◆ How to complete this task
Nothing but the records themselves, exactly as written, should appear in the reply; leave out the pictures.

-------- Information --------

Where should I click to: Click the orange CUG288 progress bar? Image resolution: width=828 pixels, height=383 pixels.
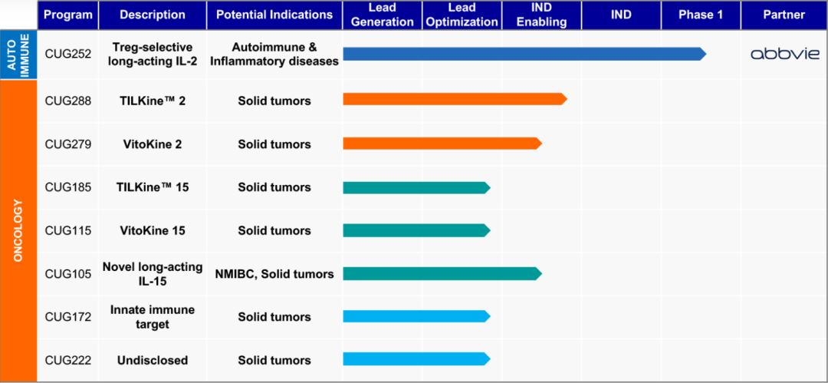[452, 99]
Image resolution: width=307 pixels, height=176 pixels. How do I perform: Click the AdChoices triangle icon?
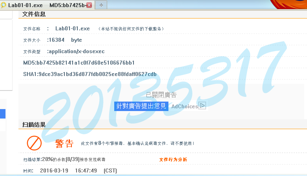click(203, 106)
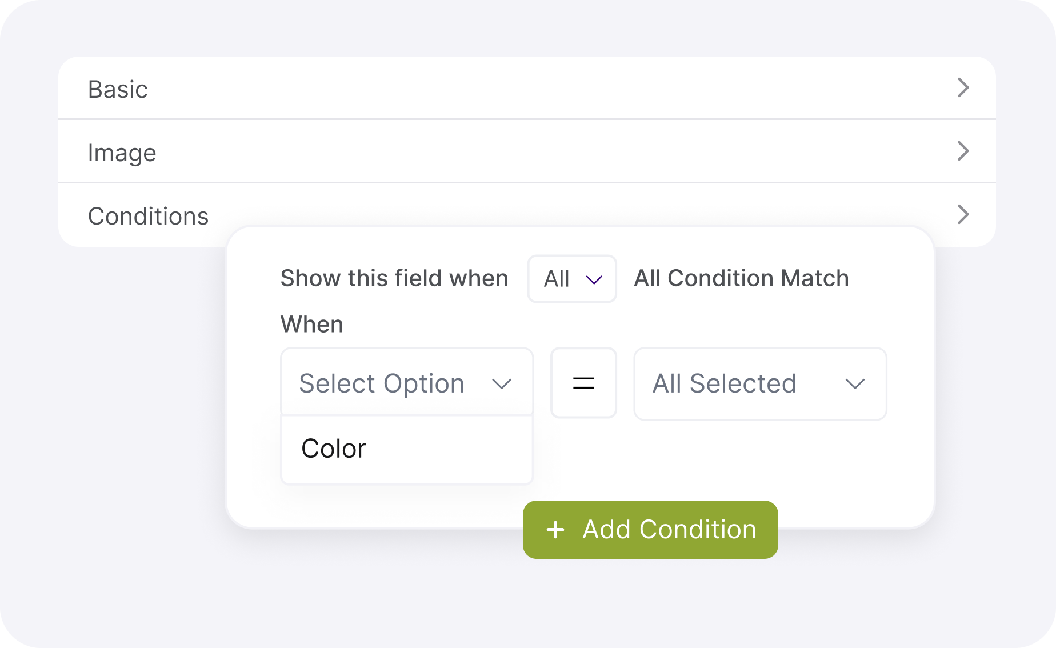Open the All condition match dropdown
The height and width of the screenshot is (648, 1056).
pos(571,279)
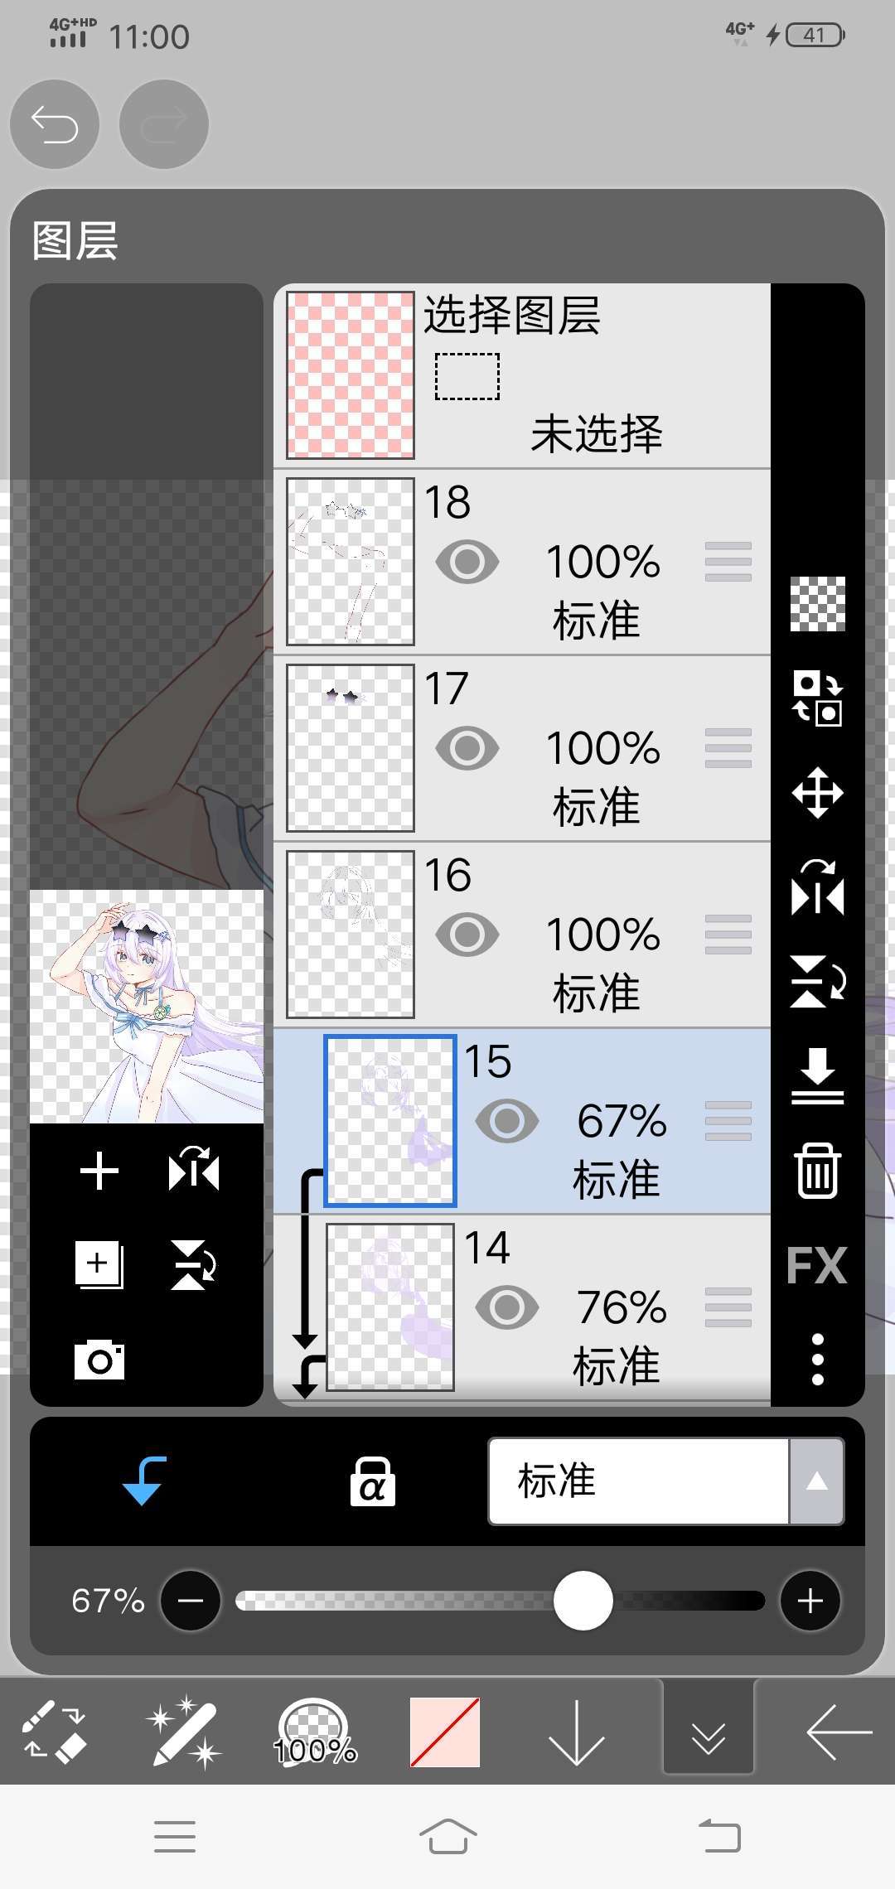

--------

◆ Task solution
Where should I click to: Click the orange CUG288 progress bar? Image resolution: width=828 pixels, height=383 pixels.
[452, 99]
Image resolution: width=307 pixels, height=176 pixels. How do I perform: Click the AdChoices triangle icon?
click(203, 106)
Open the All condition match dropdown
The height and width of the screenshot is (648, 1056).
pos(571,279)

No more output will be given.